▶ _EXERCISE OBJECTIVE_
Transcribe, verbatim, every line from the start of the entries through the line that contains "You are a computer-use"; include both boundary lines and omit all others.

▶ _DATASET RECORDS_
-=-=-=-=-

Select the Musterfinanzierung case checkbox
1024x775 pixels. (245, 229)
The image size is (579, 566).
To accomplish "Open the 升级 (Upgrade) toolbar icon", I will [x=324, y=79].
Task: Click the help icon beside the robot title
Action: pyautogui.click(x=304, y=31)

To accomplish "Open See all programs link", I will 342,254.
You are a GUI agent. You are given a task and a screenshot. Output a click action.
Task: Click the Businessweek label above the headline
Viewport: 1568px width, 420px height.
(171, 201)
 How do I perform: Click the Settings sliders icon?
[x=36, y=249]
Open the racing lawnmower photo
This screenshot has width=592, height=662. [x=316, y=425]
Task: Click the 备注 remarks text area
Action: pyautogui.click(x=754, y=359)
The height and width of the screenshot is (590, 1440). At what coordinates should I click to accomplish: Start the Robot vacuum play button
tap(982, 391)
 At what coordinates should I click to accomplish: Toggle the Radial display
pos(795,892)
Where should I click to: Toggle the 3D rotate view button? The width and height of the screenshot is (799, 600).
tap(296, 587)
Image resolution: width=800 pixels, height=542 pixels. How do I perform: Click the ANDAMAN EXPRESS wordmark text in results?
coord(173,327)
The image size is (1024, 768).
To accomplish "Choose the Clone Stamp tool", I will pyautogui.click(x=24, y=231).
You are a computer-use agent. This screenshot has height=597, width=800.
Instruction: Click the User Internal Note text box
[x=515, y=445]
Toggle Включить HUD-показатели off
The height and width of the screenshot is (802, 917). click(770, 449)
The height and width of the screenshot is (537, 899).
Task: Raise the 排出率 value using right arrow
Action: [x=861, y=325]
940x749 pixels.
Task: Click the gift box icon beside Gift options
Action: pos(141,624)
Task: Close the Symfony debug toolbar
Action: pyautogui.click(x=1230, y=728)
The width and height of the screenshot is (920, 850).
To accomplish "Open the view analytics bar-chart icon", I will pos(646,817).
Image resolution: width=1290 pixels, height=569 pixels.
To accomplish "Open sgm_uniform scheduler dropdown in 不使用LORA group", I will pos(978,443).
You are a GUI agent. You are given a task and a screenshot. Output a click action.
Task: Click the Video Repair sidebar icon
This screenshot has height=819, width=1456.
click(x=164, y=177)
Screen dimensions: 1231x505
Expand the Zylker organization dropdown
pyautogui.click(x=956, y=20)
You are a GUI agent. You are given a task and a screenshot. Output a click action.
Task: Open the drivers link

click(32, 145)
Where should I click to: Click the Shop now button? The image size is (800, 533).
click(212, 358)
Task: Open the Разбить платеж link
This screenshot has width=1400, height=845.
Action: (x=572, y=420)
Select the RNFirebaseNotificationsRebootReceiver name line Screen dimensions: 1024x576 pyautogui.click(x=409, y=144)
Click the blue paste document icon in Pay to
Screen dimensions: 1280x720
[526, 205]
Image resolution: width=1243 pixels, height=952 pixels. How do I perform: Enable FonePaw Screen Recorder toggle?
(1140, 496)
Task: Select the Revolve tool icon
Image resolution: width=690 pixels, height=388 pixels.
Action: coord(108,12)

-=-=-=-=-

▶ _RESPONSE FOR THIS EXERCISE_
Select the Musterfinanzierung case checkbox
1024x775 pixels. (245, 229)
The image size is (579, 566).
To accomplish "Open the 升级 (Upgrade) toolbar icon", I will [x=324, y=79].
Task: Click the help icon beside the robot title
Action: pyautogui.click(x=304, y=31)

To accomplish "Open See all programs link", I will 342,254.
You are a GUI agent. You are given a task and a screenshot. Output a click action.
Task: Click the Businessweek label above the headline
Viewport: 1568px width, 420px height.
(171, 201)
 How do I perform: Click the Settings sliders icon?
[x=36, y=249]
Open the racing lawnmower photo
This screenshot has width=592, height=662. [x=316, y=425]
Task: Click the 备注 remarks text area
Action: pyautogui.click(x=754, y=359)
The height and width of the screenshot is (590, 1440). At what coordinates should I click to accomplish: Start the Robot vacuum play button
tap(982, 391)
 At what coordinates should I click to accomplish: Toggle the Radial display
pos(795,892)
Where should I click to: Toggle the 3D rotate view button? The width and height of the screenshot is (799, 600).
tap(296, 587)
Image resolution: width=800 pixels, height=542 pixels. How do I perform: Click the ANDAMAN EXPRESS wordmark text in results?
coord(173,327)
The image size is (1024, 768).
To accomplish "Choose the Clone Stamp tool", I will pyautogui.click(x=24, y=231).
You are a computer-use agent. This screenshot has height=597, width=800.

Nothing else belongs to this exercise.